What you need to do: Render the lines of the material below as a numbered list, omitting any blank lines and excluding the pictures from your answer.

Exercise inputs:
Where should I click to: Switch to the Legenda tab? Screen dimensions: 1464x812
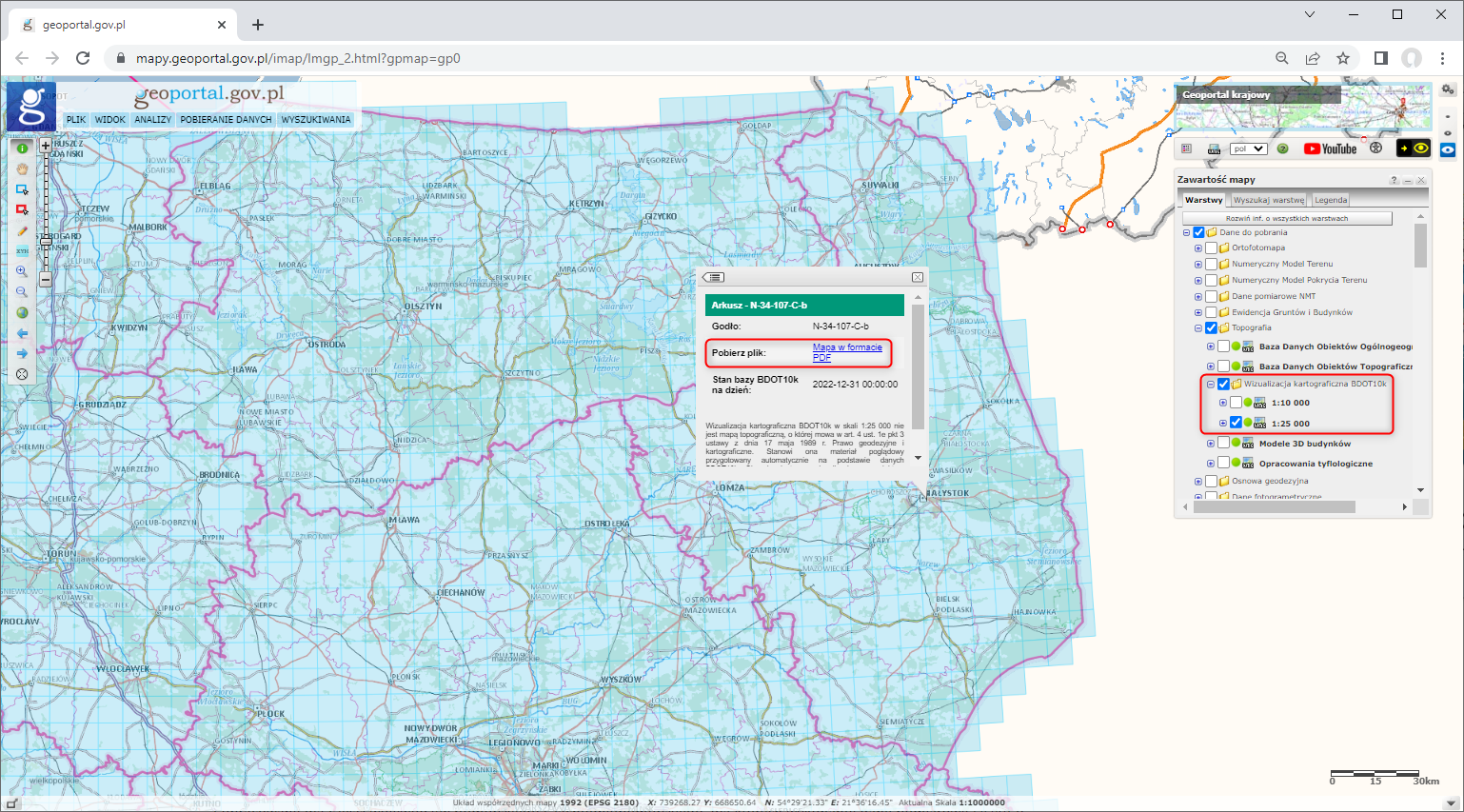1330,200
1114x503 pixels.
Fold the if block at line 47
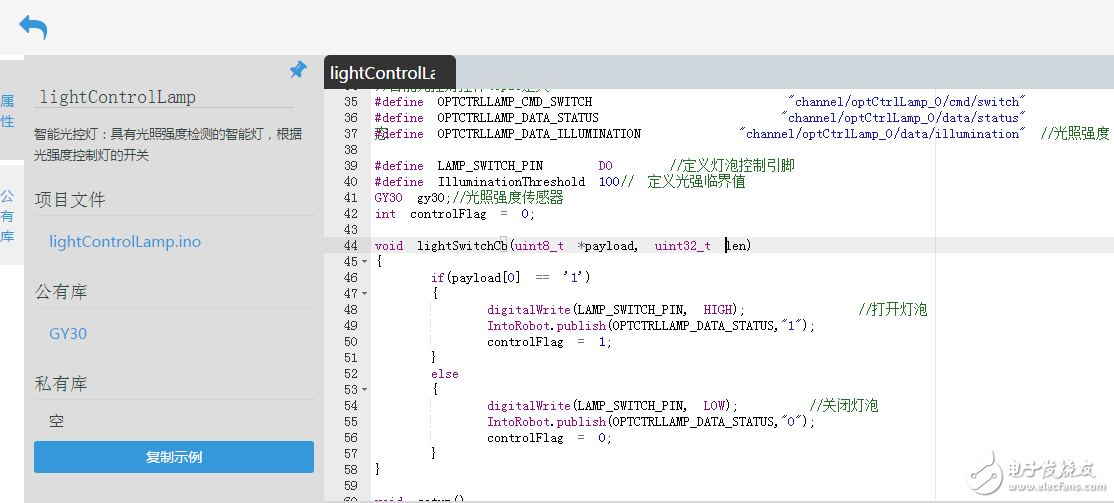[364, 294]
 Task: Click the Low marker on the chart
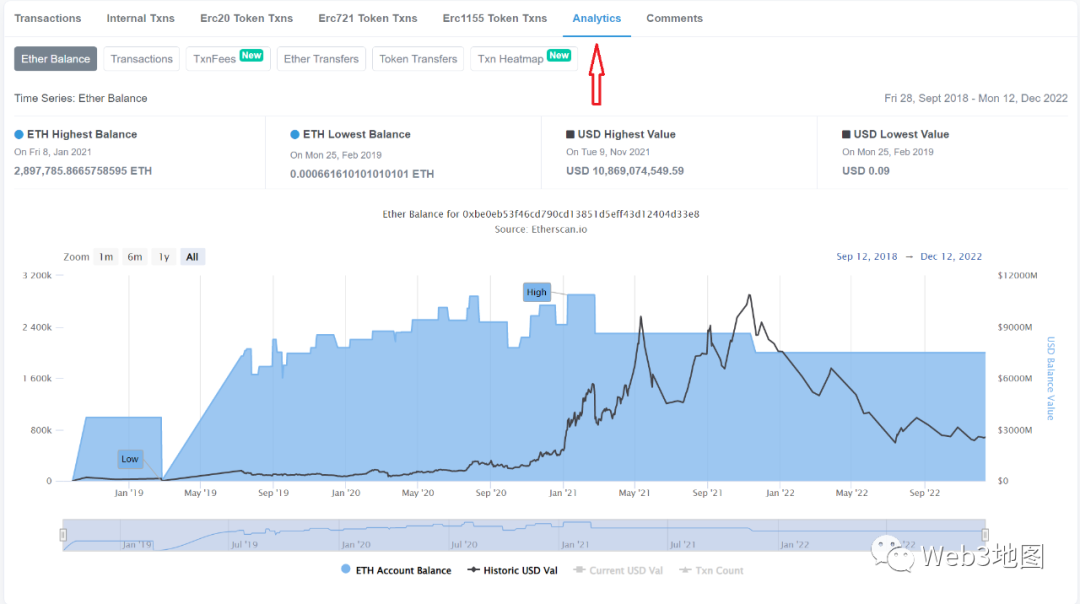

Response to the task:
1. Where should I click to: Switch to the Legenda tab? Screen dimensions: 1464x812
2. 1330,200
3. 1114x503 pixels.
4. Fold the if block at line 47
5. [364, 294]
6.  Task: Click the Low marker on the chart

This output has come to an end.